Today I am going to write about Katrin Anacker at George Mason, whose home page can be found here. I first met Katrin when she was a post-doc at Virginia Tech’s Metropolitan Institute, and it was clear even then that she is, simply, one of the brightest folks working in planning right now. It’s hard to chose to something to highlight, as she has a long cv already, and she contributes interesting things to both queer urbanism and housing, but I always think her contributions regarding spatial change and suburbia are the most useful to a general urban audience.

Thus:

Anacker, K. B. (2013). Immigrating, assimilating, cashing in? Analyzing property values in suburbs of immigrant gateways. Housing Studies, 28(5), 720-745. doi:10.1080/02673037.2013.75824

This paper looks at whether suburban home values are holding for immigrant owners in American suburbs. Home-ownership, as I have noted many, many times here, is a means of wealth-building, particularly in the United States, and one of the big questions, following the housing bust, is whether that will continue to be true. Plenty of suburban homeowners got soaked, and Anacker here examines where immigrant with language barriers are locating. This an in-depth analysis that poses three questions using commonly used typology in the literature that breaks immigrant gateways into different types, ranging by whether the gateway was historically important, continues to be, or seems to be becoming a gateway ((1) former gateways, (2) continuous gateways, (3) Post-World War II gateways, (4) emerging gateways, (5) re-emerging gateways, and (6) pre-emerging gateways). Anacker uses American Community Housing data to ask:

  1. Are there differences in the median values of owner-occupied housing units?
  2. Are there differences in the changes in the median values of owner-occupied housing units (2000 to 2005/2009)?
  3. Are there differences in the factors that influence the median values of owner-occupied housing units?
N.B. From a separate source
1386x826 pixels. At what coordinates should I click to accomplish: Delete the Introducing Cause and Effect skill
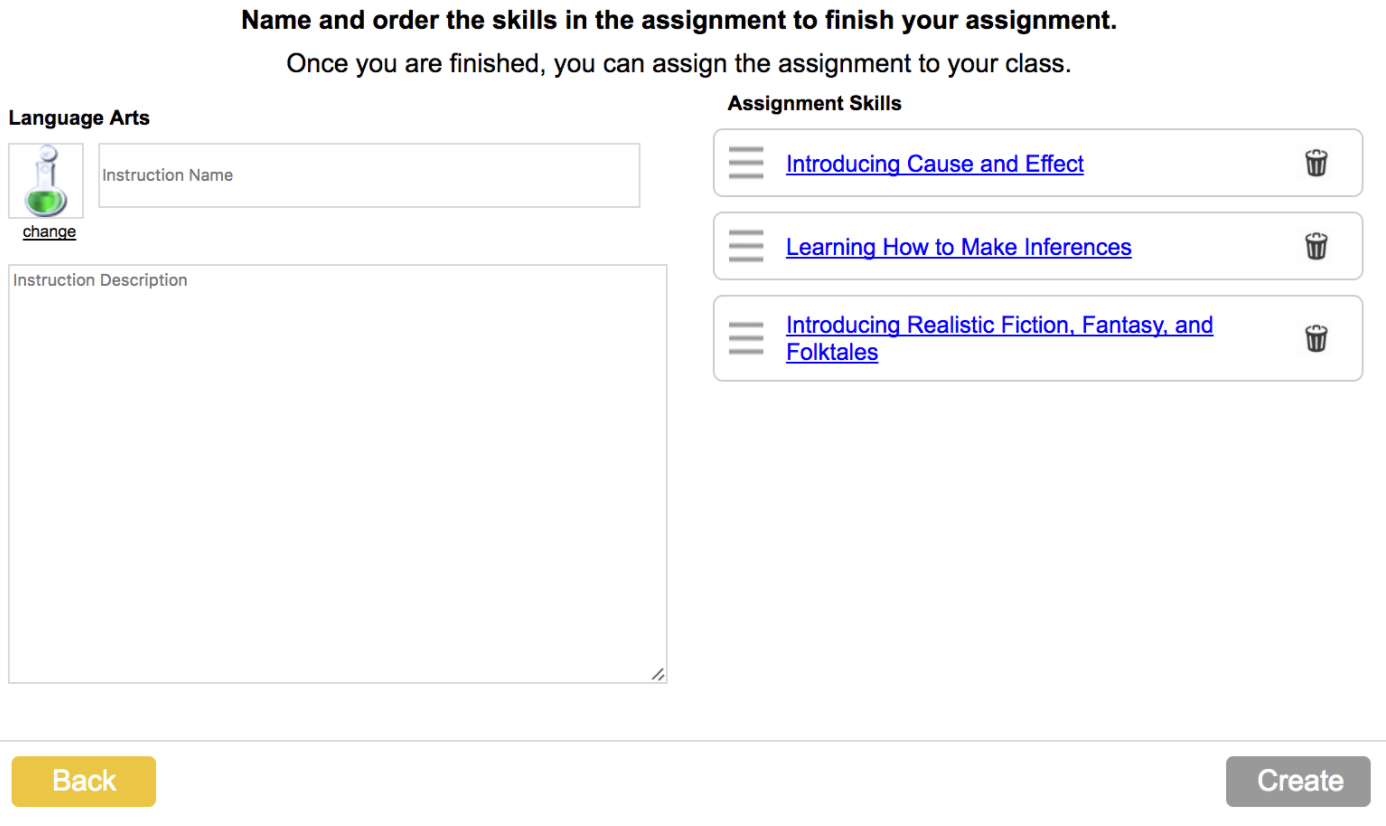(x=1316, y=163)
So first, it seems as though there are pretty different groups of immigrants flocking to gateways within the typology, and that falls along inner-city and suburban gateway locations. In general, though, values were higher in suburban gateways, and those gateways did retain their value from 2000 to 2009, despite the downturn. Part of this reflects the comparative success of gateways on the coasts and coastal markets.

For the second-order question regarding changes in value, Anacker finds that pre-emerging gateways tend to have lower values, which she attributes to their location in regional south and southwest rather than coastal markets. It also seems to me that emerging gateways are likely to serve people who may not be entering into housing markets via family connections of established immigrants, as would likely happen less in places that were already established gateways. The lower prices would also be helpful to new arrivals.

The last question finds that median values really depend on the type of gateway, with:

Re-emerging, emerging, continuous, and Post-World War II immigrant gateways had a positive coefficient, indicating their locations in metropolitan areas that are characterized by overall economic success (e.g., Washington, DC, Portland, Seattle, Boston, and Los Angeles). Former immigrant gateways had a negative coefficient, confirming their location in the Rust Belt, with its falling incomes, high unemployment, and the decreasing importance of manufacturing (e.g., Baltimore, Buffalo, Cleveland, and Detroit).

p. 732 in the original.

There is some nice modeling work here in the analysis, and takeaway is that whether immigrants are building wealth via suburban homeownership really depends on what you mean by suburb–which suburbs, which immigrants.

According to her cv, she is also working on edited volume due out here in 2015: Anacker, Katrin B., ed. (2015). The New American Suburb: Poverty, Race, and the Economic Crisis. Farnham: Ashgate, so that’s to be looked forward to.